Do you just take a racer and stick on some thicker tires with tread and go off-road?
Wouldn't this just ruin the forks?
Probably a stupid questions that everyone asks but im just curious, an explanation would be much appreciated :)
10-10-05, 07:52 AM
Cyclocross bikes USED to be just a road bike with knobbies on.
Then road bikes started getting built with a lot tighter geometry in the late 70's and early 80's. By the 90's you couldn't fit a knobbie CX tire into anything but a Bridgestone. Then none at all.
So you now need a CX bike and fork which are built with about the same clearance as a 1975 Peugeot but the steering geometry of a 2005 Raleigh Team road bike.
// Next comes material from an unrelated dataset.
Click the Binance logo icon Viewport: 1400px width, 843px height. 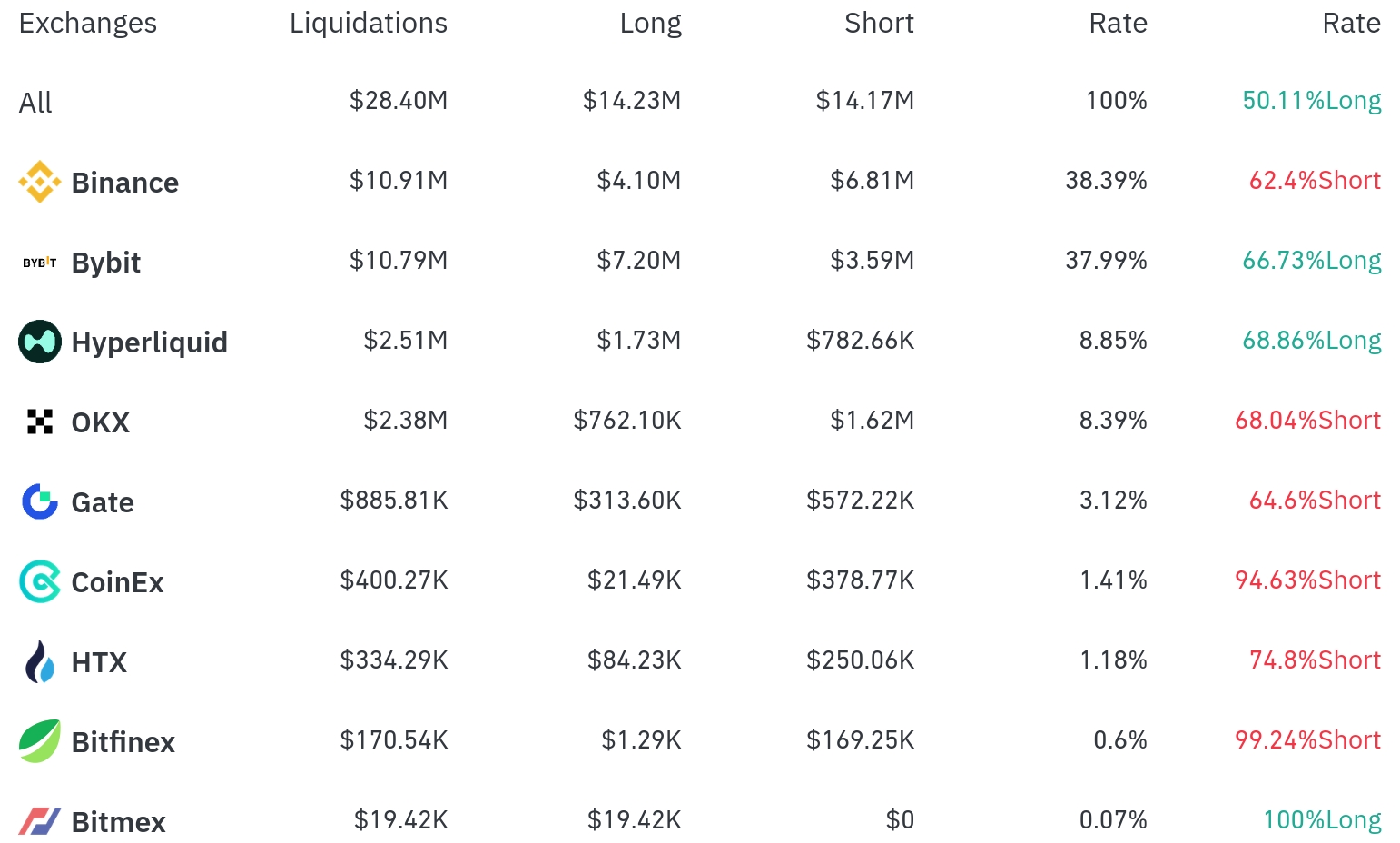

Off-road shocks from striking potholes and the like are no worse than on-road shocks from hitting pot holes and the like. What's more, the fatter tires cushion the wheels somewhat and you actually get a softer ride.
10-10-05, 01:08 PM
Most new road frames won't even come close to clearing a fat 'cross tire that you'd want for a comfortable ride (there are narrow tubeless cyclocross tires that probably would fit). Also they lack the cantilever bosses on the frame and fork for mounting cantilever brakes or v-brakes. You need these off-road brakes with enough clearance to keep from getting clogged with mud. You could have these brazed onto a steel frame but often the chain stays are to narrow to properly mount a rear brake. So you're left with two options- Use an older road or touring frame (like the '75 Peugot mentioned) possibly with canti bosses added or use a modern 'cross frame. In my opinion the differences, beyond weight, are minor but there are some. Cyclocross frames tend to have slightly higher bottom brackets and so on. Really the main difference between a road and 'cross bike is in the tires. The fatter tires make for a much nicer ride.